Exercise input.
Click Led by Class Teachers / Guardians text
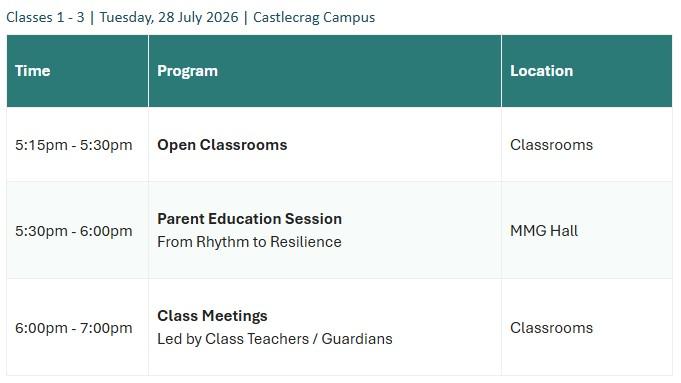This screenshot has width=681, height=383. point(274,339)
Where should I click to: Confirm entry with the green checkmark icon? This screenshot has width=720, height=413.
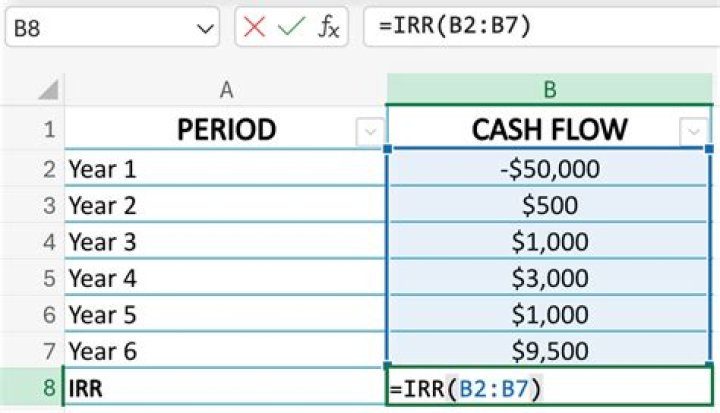point(290,27)
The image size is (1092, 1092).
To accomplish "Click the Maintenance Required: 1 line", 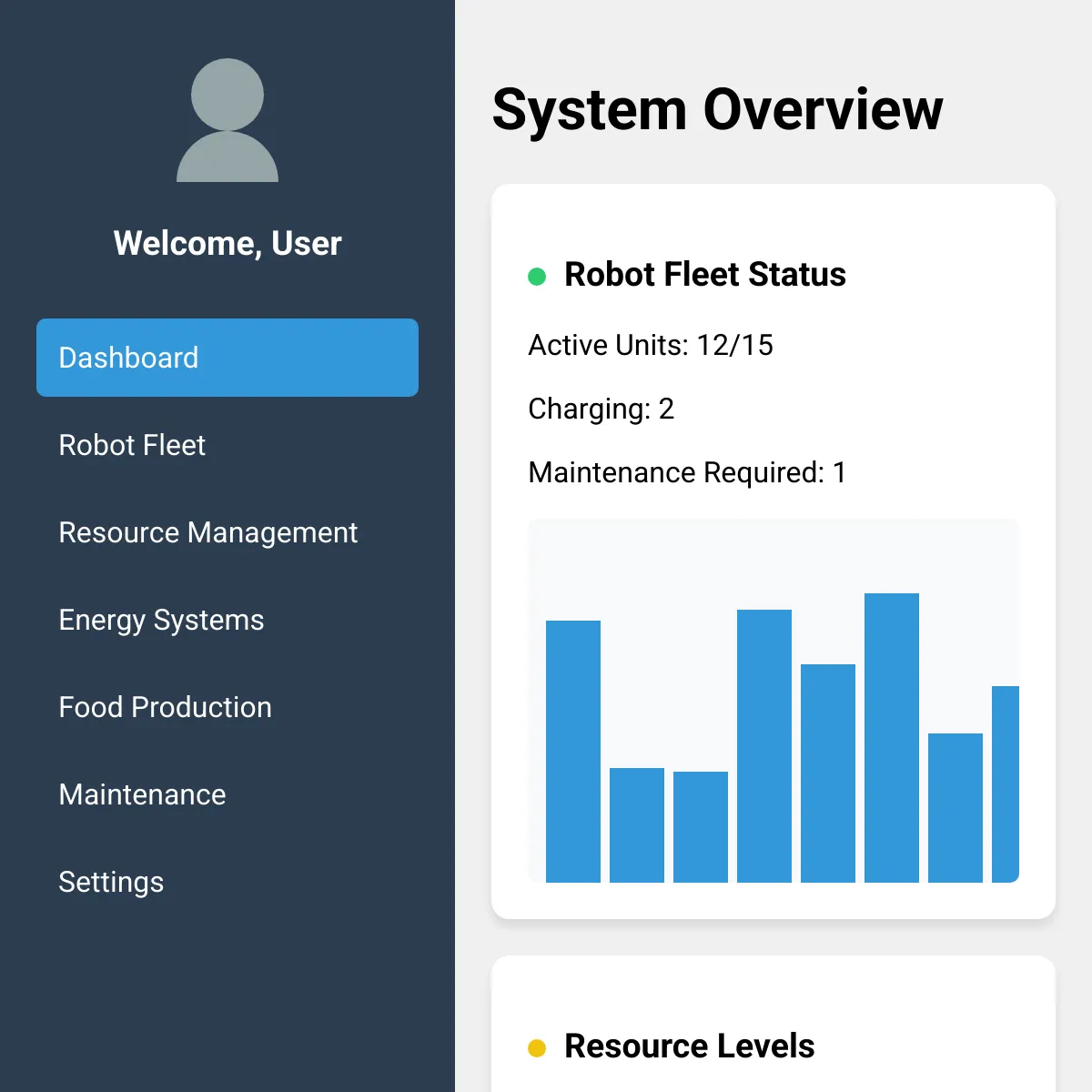I will coord(686,472).
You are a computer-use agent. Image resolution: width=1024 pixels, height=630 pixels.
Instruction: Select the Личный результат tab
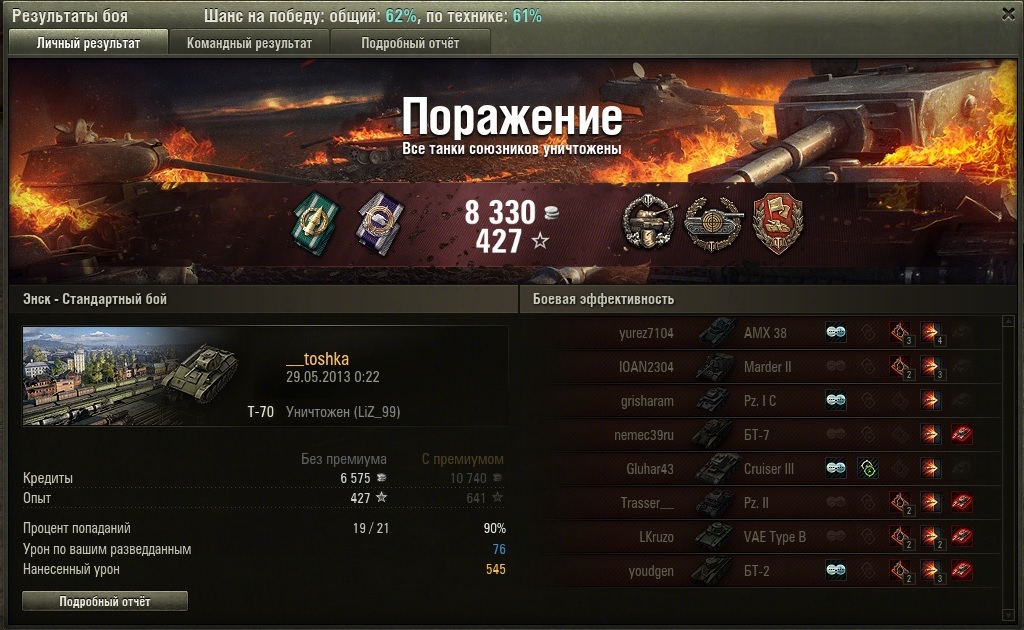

Task item. Produce an exact copy of the lines from the line containing "You are a computer-use" through the last line of the records, with no pictures and no other text.

Answer to the exercise.
You are a computer-use agent. Image resolution: width=1024 pixels, height=630 pixels.
Instruction: Select the Личный результат tab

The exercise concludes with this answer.